■ Selected extract:
* * * * *

How can we parallelize the alpakka HdfsFlow.data flow for better performance

Hi All,

We have a data upload service which writes user uploaded csv files to hdfs .We are using alpakka lib (version - 1.1.1) to write to hdfs .

sample code -

def uploadfile() {

val hdfsSink: Sink[RotationMessage, scala.concurrent.Future[RotationMessage]] = Sink.head[RotationMessage]

val sizeSink: Sink[Array[Byte], Future[Int]] = Sink.fold(0)(_ + _.length)

val g = RunnableGraph.fromGraph(GraphDSL.create(hdfsSink,sizeSink)((_, _, )) { implicit builder =>
(hdfsSink,sizeSink) =>
import GraphDSL.Implicits.

val bcast = builder.add(Broadcast(ByteString))
byteSource ~> transformer.transformFlow(columnSep, decimalDelim) ~> bcast.in
bcast.out(0) ~> hdfsWriter.hdfsWriterFlow ~> hdfsSink
bcast.out(1) ~> hdfsWriter.fileSizeFlow ~> sizeSink
ClosedShape
})
val streamResult: (Future[RotationMessage], Future[Seq[Map[String, String]]], Future[Int]) = g.run()
streamResult
}

val hdfsFlow: Flow[HdfsWriteMessage[ByteString, NotUsed], RotationMessage, NotUsed] = HdfsFlow.data(fileSystem, SyncStrategy.none, RotationStrategy.size(hdfsConfiguration.fileSize, FileUnit.MB), settings())

val hdfsWriterFlow: Flow[ByteString, RotationMessage, NotUsed] = Flow[ByteString].map(byteStr => HdfsWriteMessage(byteStr)).via(hdfsFlow)

May i know how can I run hdfsFlow in parallel to speed up the writing part . I tried using mapAsync instead of map in hdfsWriterFlow but can see a bottleneck in hdfsflow .

Thanks.

* * * * *

■ Data provided:
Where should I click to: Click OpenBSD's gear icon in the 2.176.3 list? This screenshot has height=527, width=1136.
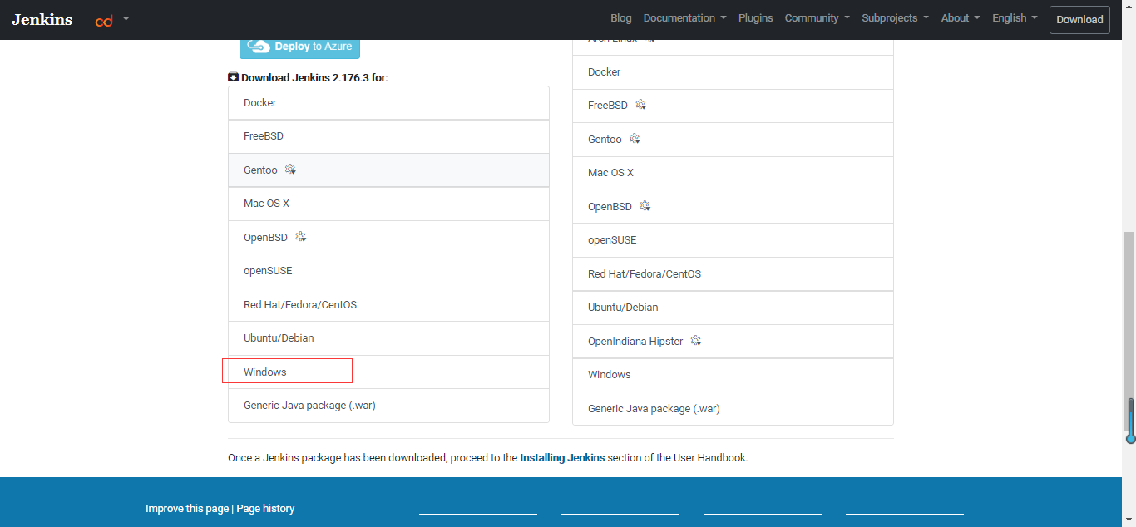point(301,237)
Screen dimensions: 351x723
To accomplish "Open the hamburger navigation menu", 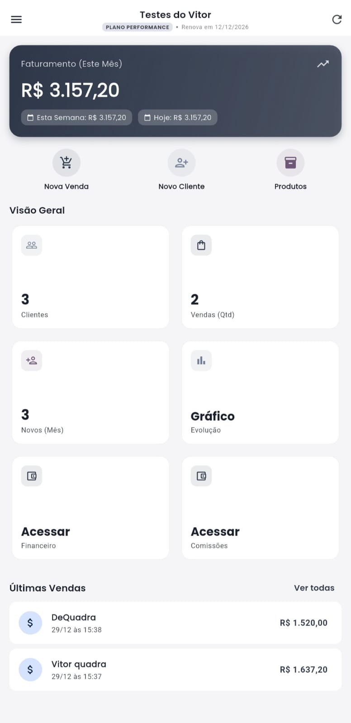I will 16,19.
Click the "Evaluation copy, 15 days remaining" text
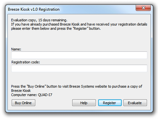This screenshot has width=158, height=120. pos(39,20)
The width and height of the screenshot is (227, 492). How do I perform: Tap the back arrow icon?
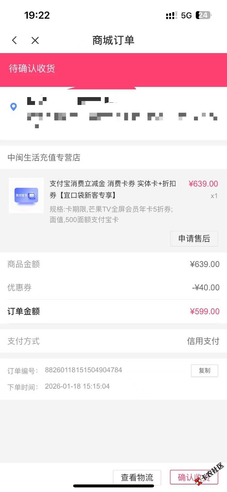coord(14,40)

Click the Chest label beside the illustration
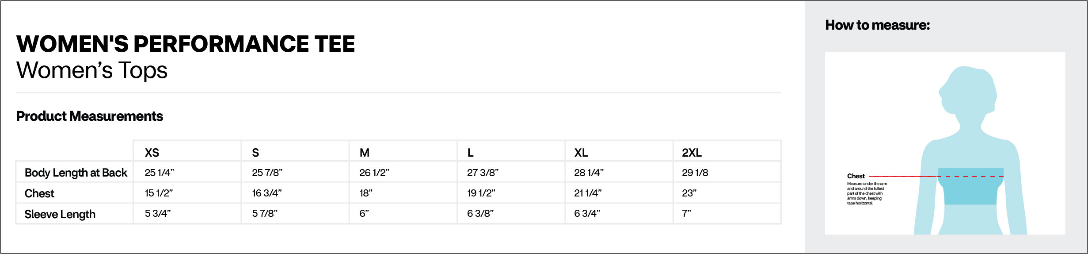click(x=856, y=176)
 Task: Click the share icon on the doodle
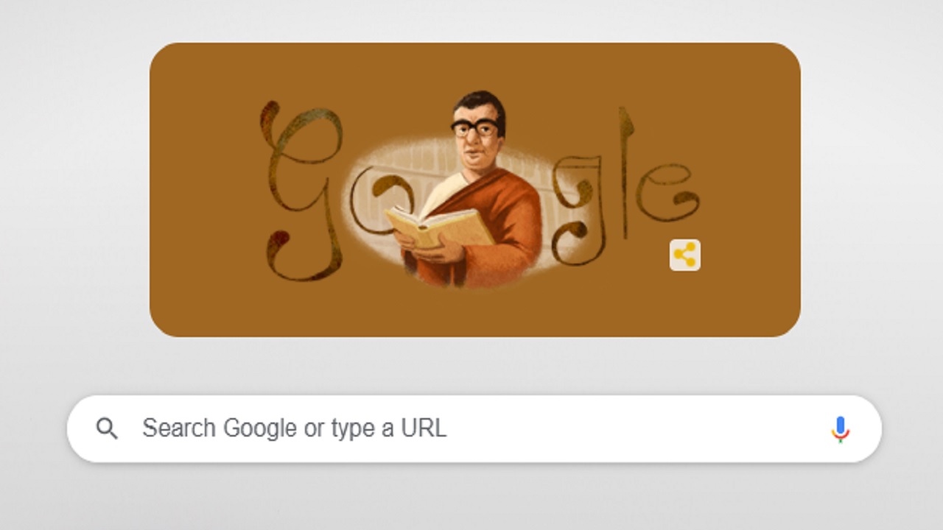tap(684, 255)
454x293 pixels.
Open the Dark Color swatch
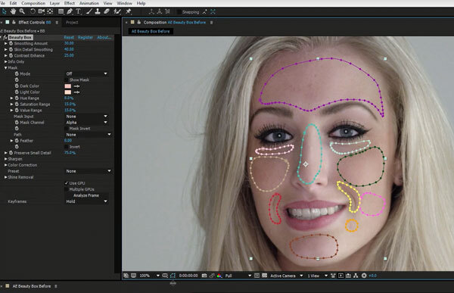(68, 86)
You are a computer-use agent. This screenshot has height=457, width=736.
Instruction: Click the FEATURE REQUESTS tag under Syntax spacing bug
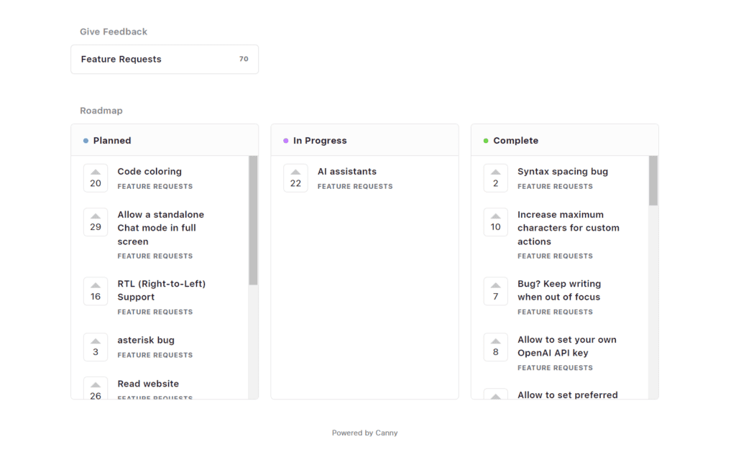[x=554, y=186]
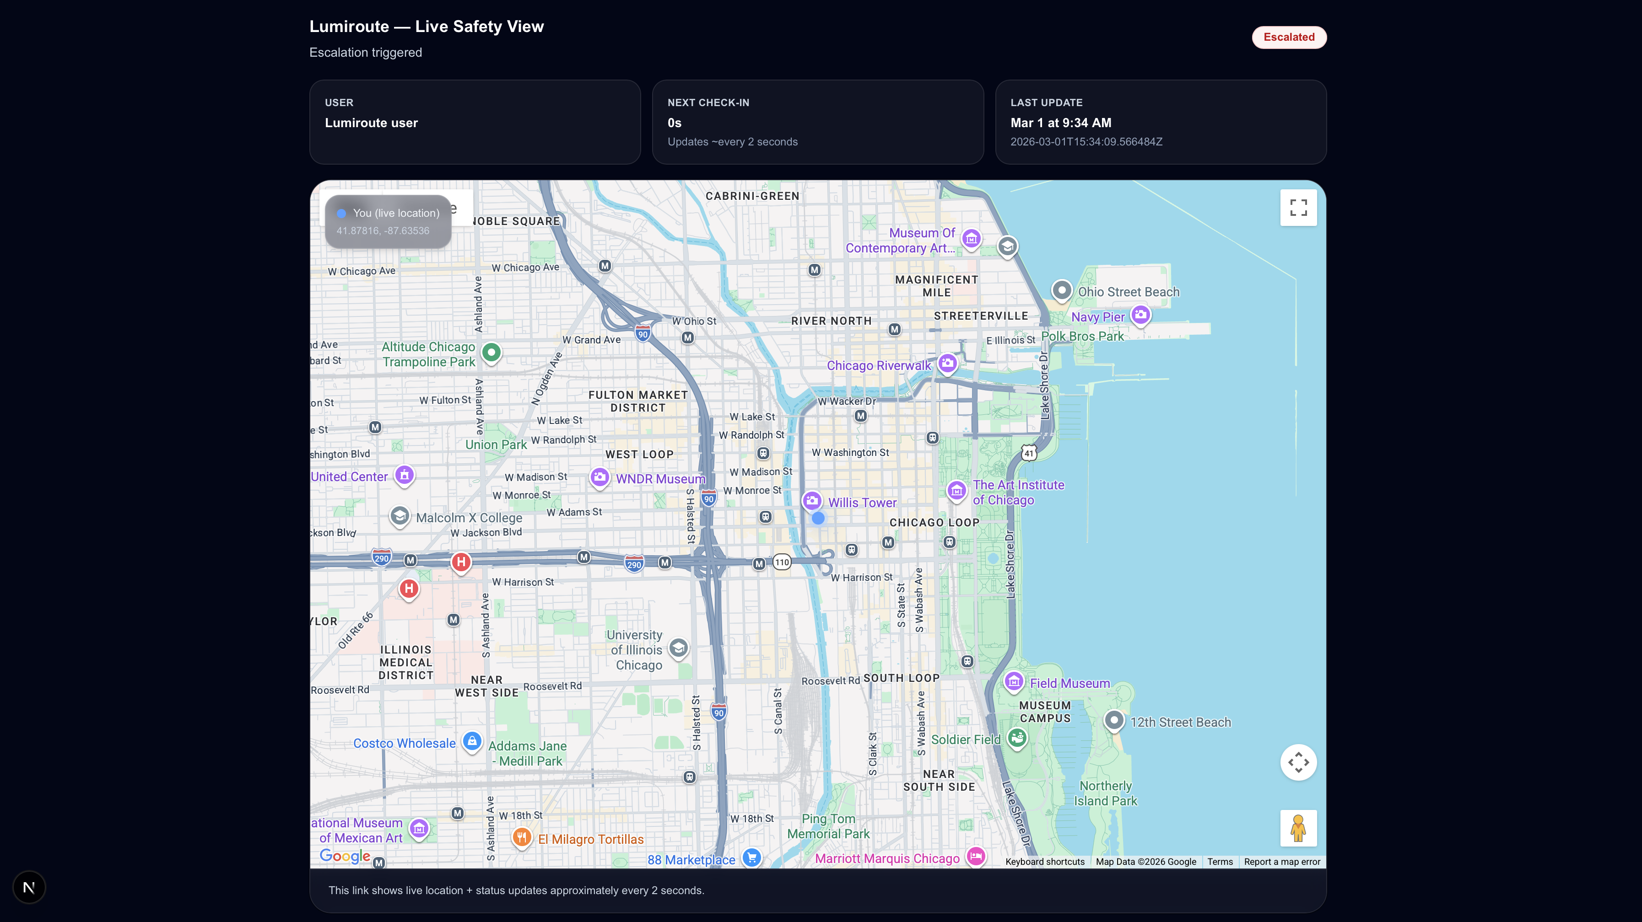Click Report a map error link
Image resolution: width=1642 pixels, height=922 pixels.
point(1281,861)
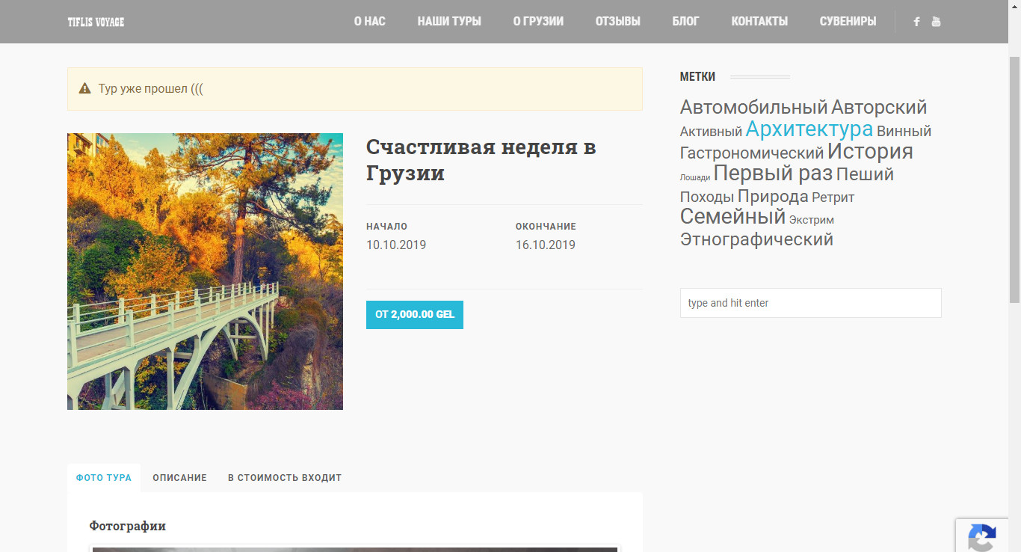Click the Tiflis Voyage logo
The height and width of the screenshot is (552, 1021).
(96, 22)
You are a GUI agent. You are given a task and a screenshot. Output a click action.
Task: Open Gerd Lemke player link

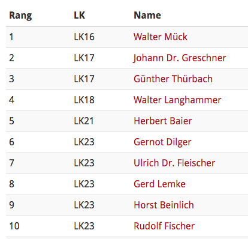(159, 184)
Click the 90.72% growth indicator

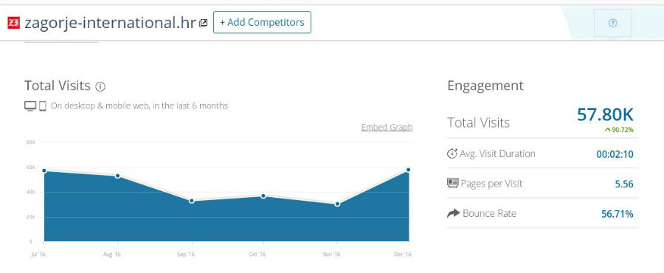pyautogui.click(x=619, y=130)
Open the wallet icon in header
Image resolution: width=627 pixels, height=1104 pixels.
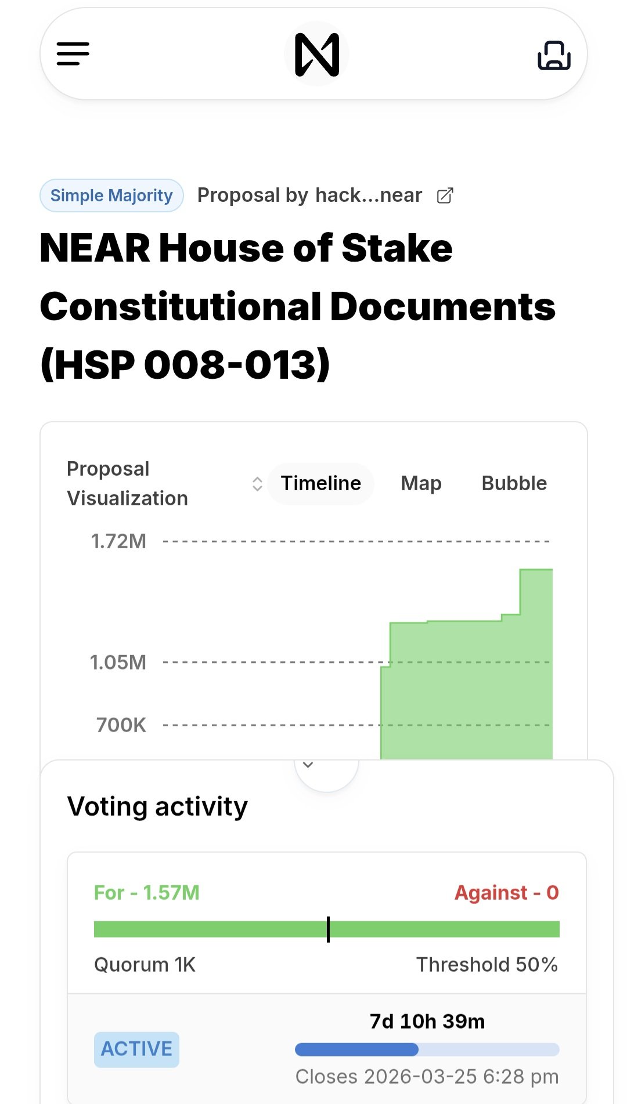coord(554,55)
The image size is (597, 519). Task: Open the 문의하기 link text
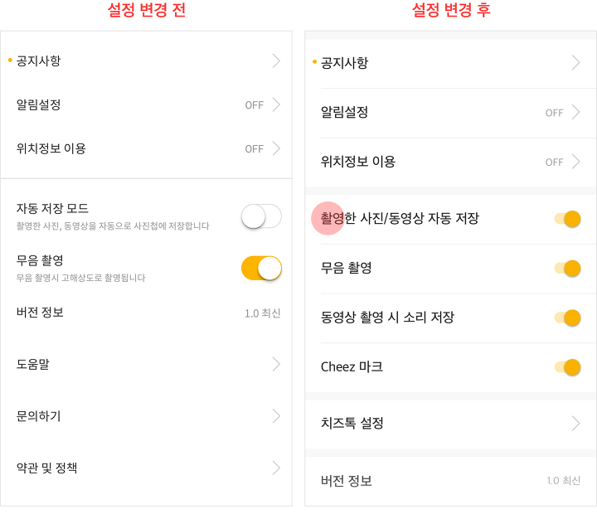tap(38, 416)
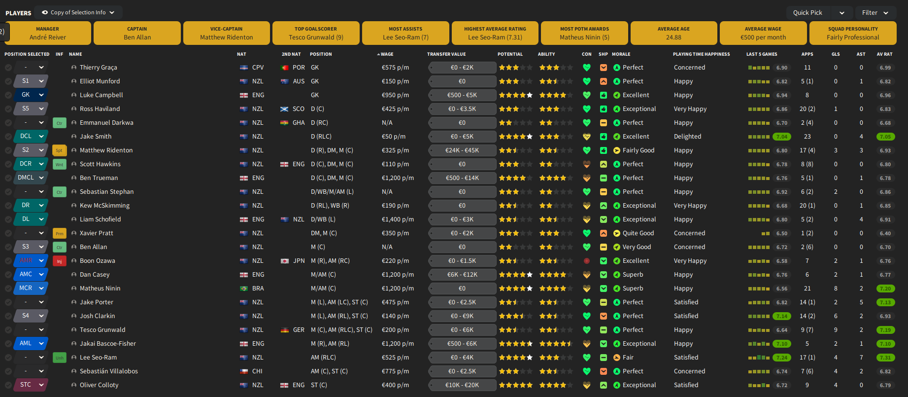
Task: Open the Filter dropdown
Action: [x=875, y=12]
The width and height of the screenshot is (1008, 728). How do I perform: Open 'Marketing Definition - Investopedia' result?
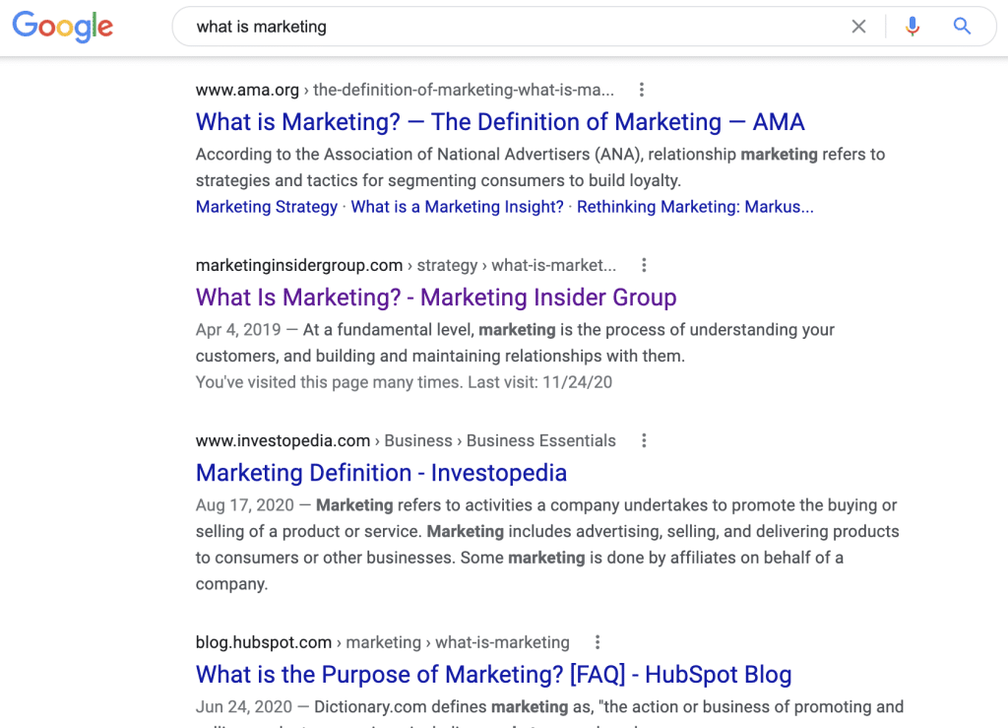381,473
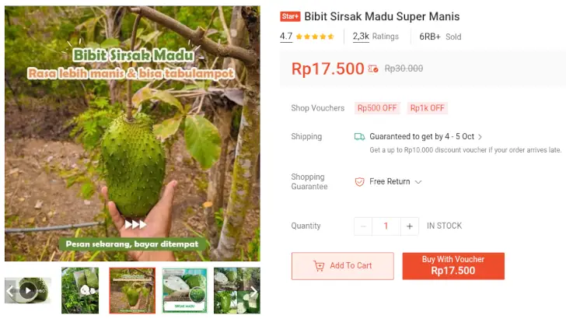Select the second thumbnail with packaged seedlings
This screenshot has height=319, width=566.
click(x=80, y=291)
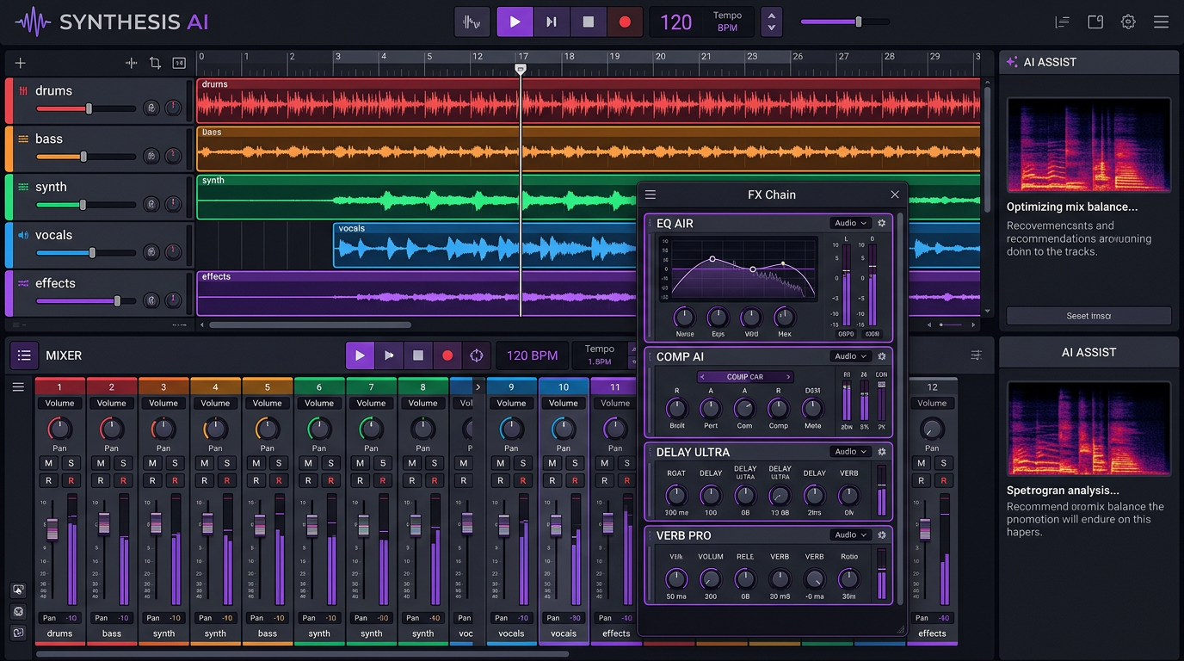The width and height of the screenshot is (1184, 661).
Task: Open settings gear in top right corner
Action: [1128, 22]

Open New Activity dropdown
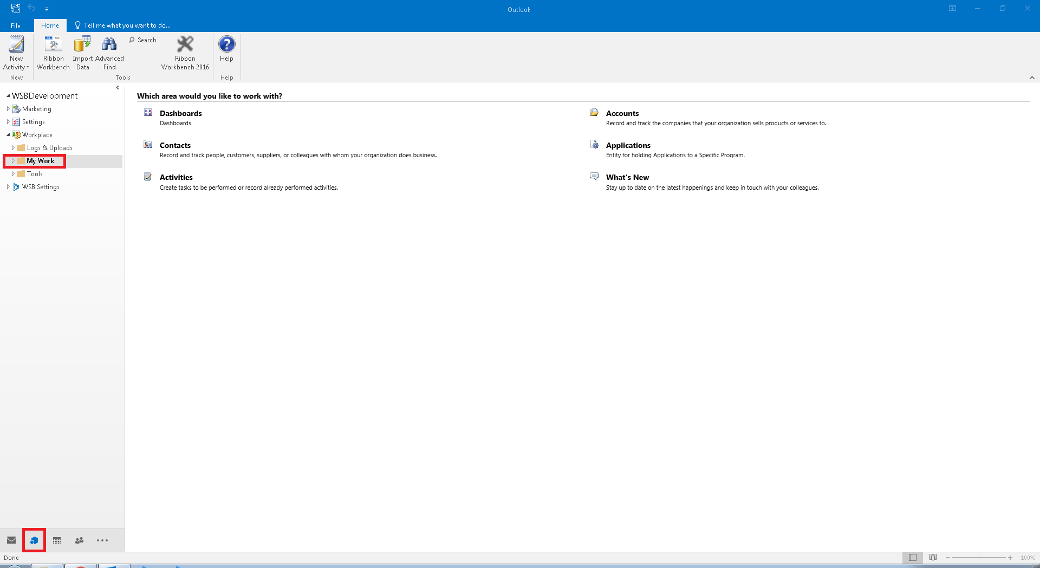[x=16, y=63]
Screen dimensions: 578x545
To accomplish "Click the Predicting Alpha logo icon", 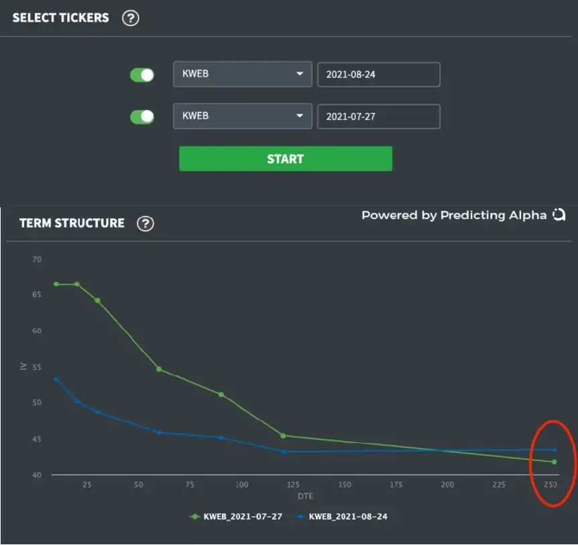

* * * * *

■ What you need to do:
• a. Which version of the alpakka library does the forum post say is used to write to HDFS?
• b. Turn the listing, starting at the line containing "Click the 90.72% growth indicator" and ending at the line containing "Action: [x=875, y=12]", into a Markdown table with columns Row and Line, skipping blank lines and leaving the pictures out.
The forum post and the listing have nothing to do with each other.

■ Task-by-task answers:
• a. Version 1.1.1.

• b.
| Row | Line |
|---|---|
| 1 | Click the 90.72% growth indicator |
| 2 | pyautogui.click(x=619, y=130) |
| 3 | Open the wallet icon in header |
| 4 | Image resolution: width=627 pixels, height=1104 pixels. |
| 5 | coord(554,55) |
| 6 | The image size is (597, 519). Task: Open the 문의하기 link text |
| 7 | tap(38, 416) |
| 8 | Task: Open the Filter dropdown |
| 9 | Action: [x=875, y=12] |